Recently at a conference devoted to the influences of the Old Testament on Hebrew literature, a speaker discussed Lot’s wife (Genesis 19, 26) as a source of poetic inspiration. In Hebrew that dramatic story is summed up in 6 short words: “But his wife looked back from behind him, and she became a pillar of salt.”
I have been so used to these words that their actual meaning was almost lost. But rexamining the sentence I thought about the danger of curiosity and the high price of the desire to learn.
We learnt in school that Lot’s wife was punished because she disobeyed God. Yet, in Genesis 19, 17 God says to Lot: “Escape for thy life; look not behind thee.” There is nothing in the text about Lot’s responsibility to warn his family not to ldo so as well. Moreover, although God talks only to Lot, he is not held accountable for the actions of his wife, and she is the only one who is punished.
It is intriguing that the Bible states that the wife (who remains nameless) looks “behind him,” and not behind her. It seems that Lot is very much part of the action.

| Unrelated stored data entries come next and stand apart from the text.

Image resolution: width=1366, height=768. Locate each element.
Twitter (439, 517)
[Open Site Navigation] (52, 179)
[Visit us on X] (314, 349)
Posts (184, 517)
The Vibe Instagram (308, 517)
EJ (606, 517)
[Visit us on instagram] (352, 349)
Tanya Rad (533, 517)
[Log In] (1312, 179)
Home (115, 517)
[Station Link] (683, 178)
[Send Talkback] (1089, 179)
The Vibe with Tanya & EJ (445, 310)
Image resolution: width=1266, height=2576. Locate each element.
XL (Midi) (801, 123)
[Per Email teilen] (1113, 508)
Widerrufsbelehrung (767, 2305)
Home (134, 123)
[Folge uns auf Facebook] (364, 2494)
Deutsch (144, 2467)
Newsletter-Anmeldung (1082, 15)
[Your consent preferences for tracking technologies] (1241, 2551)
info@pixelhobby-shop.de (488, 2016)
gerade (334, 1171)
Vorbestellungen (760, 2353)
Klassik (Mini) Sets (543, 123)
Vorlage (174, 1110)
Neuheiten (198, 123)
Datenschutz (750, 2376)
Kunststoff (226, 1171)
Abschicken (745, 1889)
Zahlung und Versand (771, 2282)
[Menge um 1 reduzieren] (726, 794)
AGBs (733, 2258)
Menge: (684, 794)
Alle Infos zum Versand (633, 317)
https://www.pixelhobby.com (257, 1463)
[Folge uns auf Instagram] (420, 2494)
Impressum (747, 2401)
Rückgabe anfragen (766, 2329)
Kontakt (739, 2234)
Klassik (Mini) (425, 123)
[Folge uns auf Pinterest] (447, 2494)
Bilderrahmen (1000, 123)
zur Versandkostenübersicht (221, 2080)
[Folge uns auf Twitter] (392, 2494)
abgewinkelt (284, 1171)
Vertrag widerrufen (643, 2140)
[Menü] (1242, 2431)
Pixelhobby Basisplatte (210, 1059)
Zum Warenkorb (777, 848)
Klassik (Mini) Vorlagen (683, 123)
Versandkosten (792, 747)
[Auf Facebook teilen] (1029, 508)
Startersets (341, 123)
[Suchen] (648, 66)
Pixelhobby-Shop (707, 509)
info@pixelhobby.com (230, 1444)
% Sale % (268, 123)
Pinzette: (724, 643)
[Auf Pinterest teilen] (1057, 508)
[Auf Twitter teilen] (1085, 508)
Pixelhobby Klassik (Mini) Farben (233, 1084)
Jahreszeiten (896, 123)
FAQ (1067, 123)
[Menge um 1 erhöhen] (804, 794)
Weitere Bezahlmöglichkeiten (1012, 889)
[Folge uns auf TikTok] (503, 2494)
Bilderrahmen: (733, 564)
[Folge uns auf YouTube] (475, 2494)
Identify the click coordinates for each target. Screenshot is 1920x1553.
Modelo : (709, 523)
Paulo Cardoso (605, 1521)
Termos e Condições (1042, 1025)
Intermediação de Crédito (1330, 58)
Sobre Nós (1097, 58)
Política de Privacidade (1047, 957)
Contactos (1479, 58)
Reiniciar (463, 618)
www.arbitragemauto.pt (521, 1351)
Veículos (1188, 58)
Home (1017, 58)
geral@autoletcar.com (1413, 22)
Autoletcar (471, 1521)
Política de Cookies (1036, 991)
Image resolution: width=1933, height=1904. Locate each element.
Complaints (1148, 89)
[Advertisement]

Curious, eager to learn, and independent: those have always been the qualities of women in pursuit of knowledge and education. They fought to advance themselves in their societies and strived to contribute to their communities. But those were also the exact reasons why Paternalistic societies have regarded education as dangerous.
Only now I suddenly recognize the source of and the justification for the zeal and conviction of those men who made sure that education would not be available to women. From the account of the Fall we understand that knowledge is synonymous with disobedience. But in the case of Adam and Eve they were both punished. I never before had traced the beginning of male oppression to the unjust act of God, who punished a woman for a non-sin, in Genesis 19.
It wasn’t thank to God of Genesis 19 that Western women won their battle for education, they did it all on their own.
But in other parts of the world, women and girls are not so fortunate, a good example is the Saudi Arabian film Wadjda. It tells the story of a bright girl who is determined to win money to buy a bicycle she’s forbidden to ride. She hopes to accomplish this feat by winning a Koran competition. Learning, she trusts, would bring about independence and freedom of mobility. But when she honestly and naively admits that she intends to do with the money, she doesn’t get the prize.
Riding a bicycle has been a feminist symbol of self reliance since Victorian time: at that time the safety bicycle became available for skirted women. While bicycle gave them physical independence, education had given them some measure of mental independence and self control.
Wadjda is not different from the hundreds of school girls who were kidnapped last April from the Girls Secondary School in Nigeria. In the name of God, His male executors on earth have taken upon themselves the mission to eradicate education from their country.
In the Biblical story Lot moved on leaving his wife behind, we could no longer afford to do so. Hopefully Malala’s Nobel Prize today means something more than a ceremonial act and will bring about real change.